#### Problem
Search the records for the word "icon". Copy every line where it appears.

[Stored data entries]
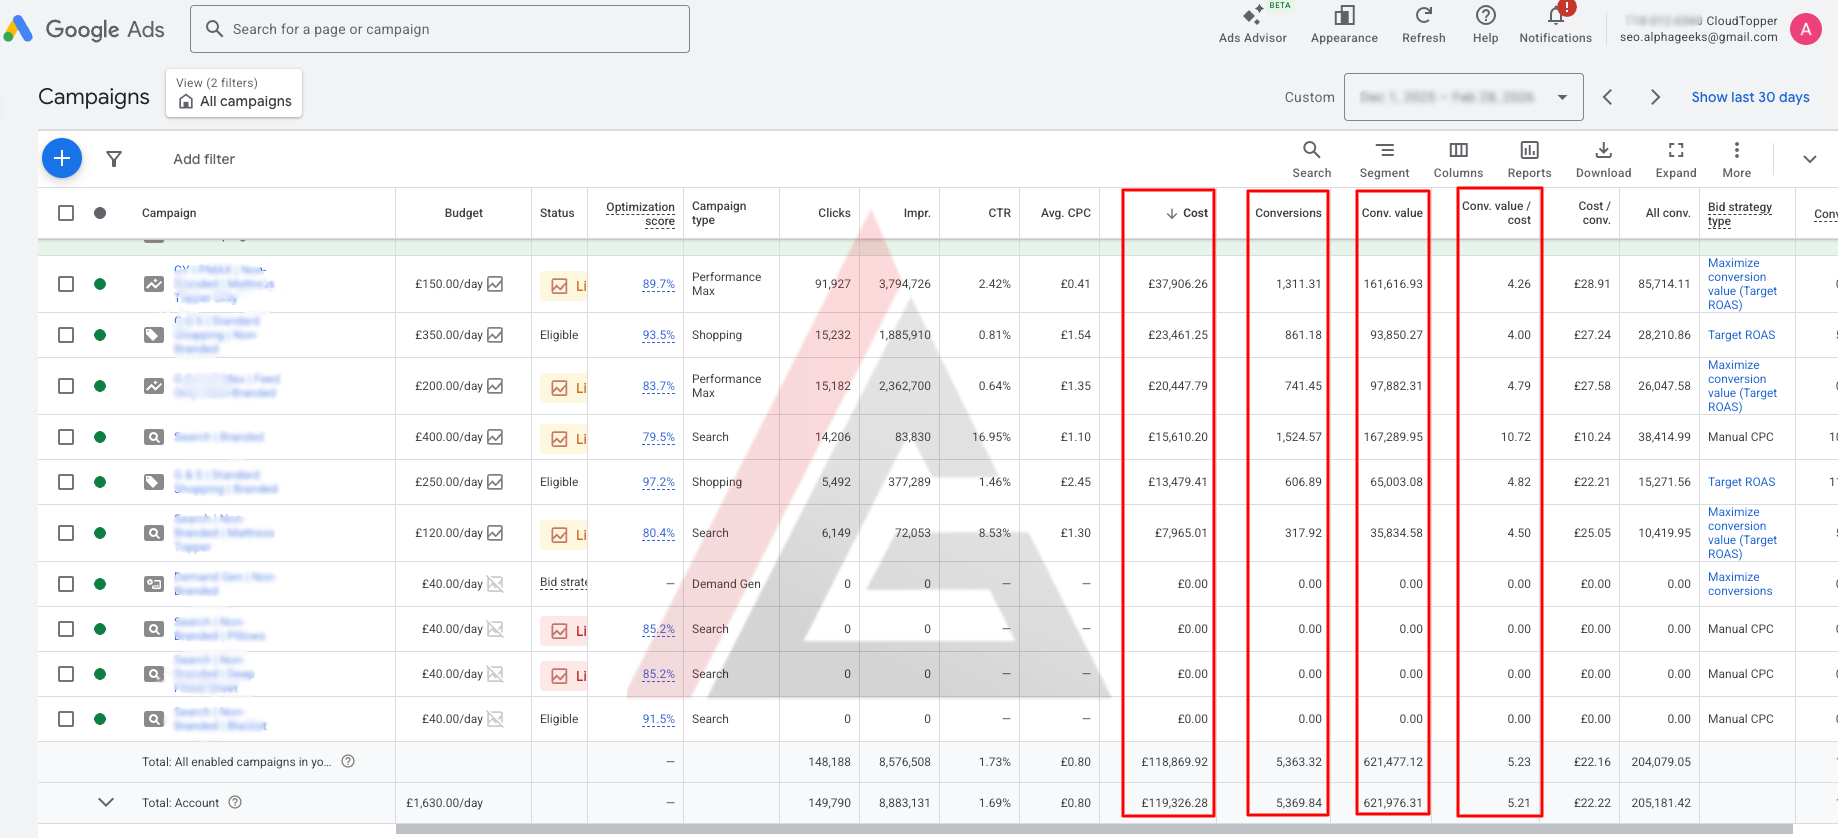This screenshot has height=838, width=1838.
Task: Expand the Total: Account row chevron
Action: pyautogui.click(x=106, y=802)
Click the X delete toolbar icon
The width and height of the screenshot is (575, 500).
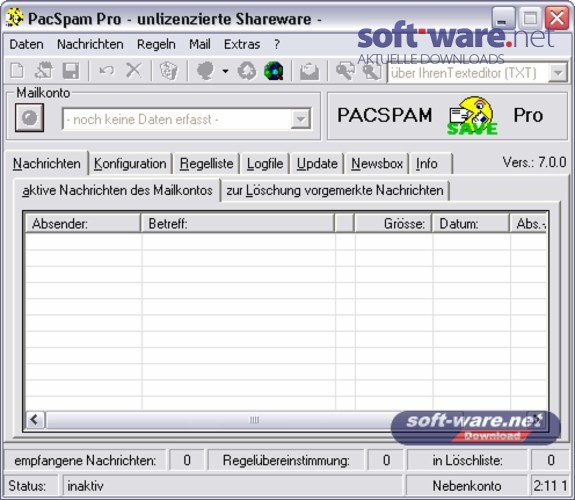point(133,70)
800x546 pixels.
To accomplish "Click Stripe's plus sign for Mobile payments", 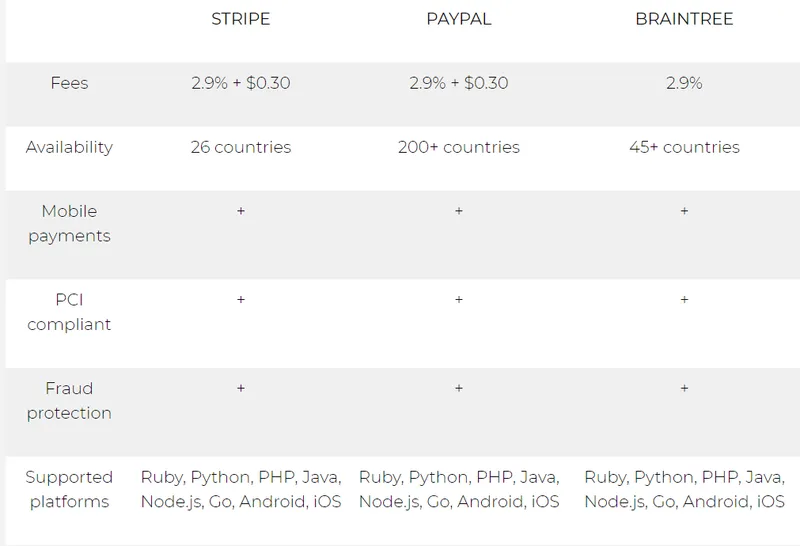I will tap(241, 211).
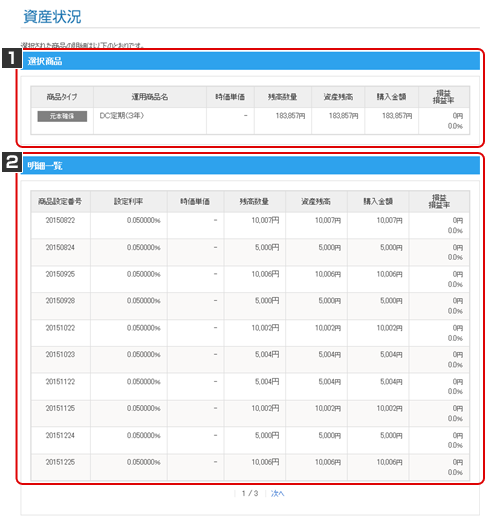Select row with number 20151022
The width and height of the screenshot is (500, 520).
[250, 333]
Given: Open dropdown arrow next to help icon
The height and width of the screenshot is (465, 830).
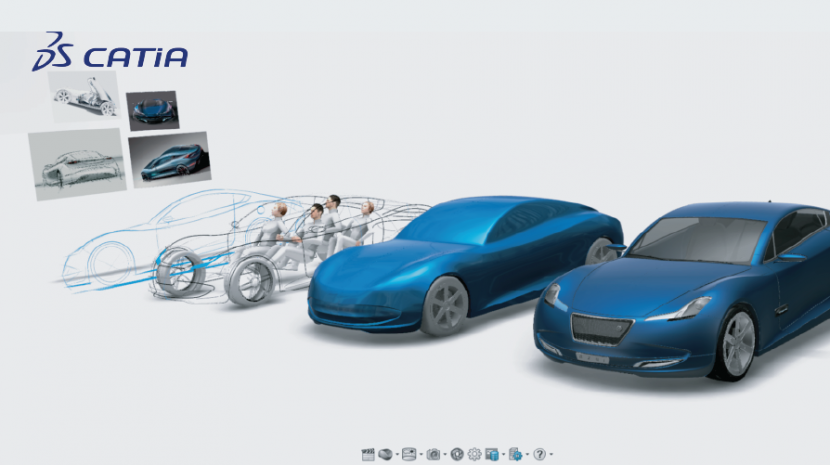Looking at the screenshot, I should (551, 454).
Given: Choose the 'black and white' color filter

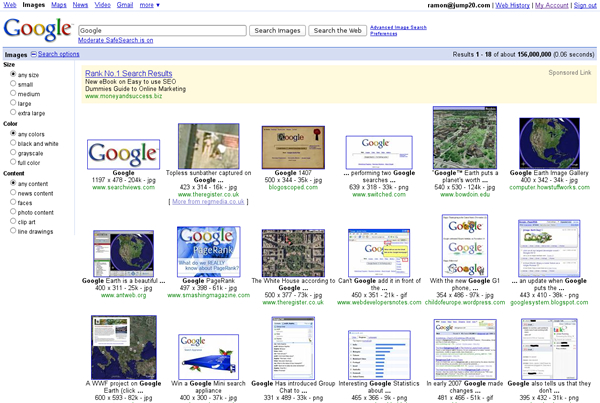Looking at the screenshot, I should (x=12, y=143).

#### Worked solution
Click the X delete toolbar icon
Given: Open dropdown arrow next to help icon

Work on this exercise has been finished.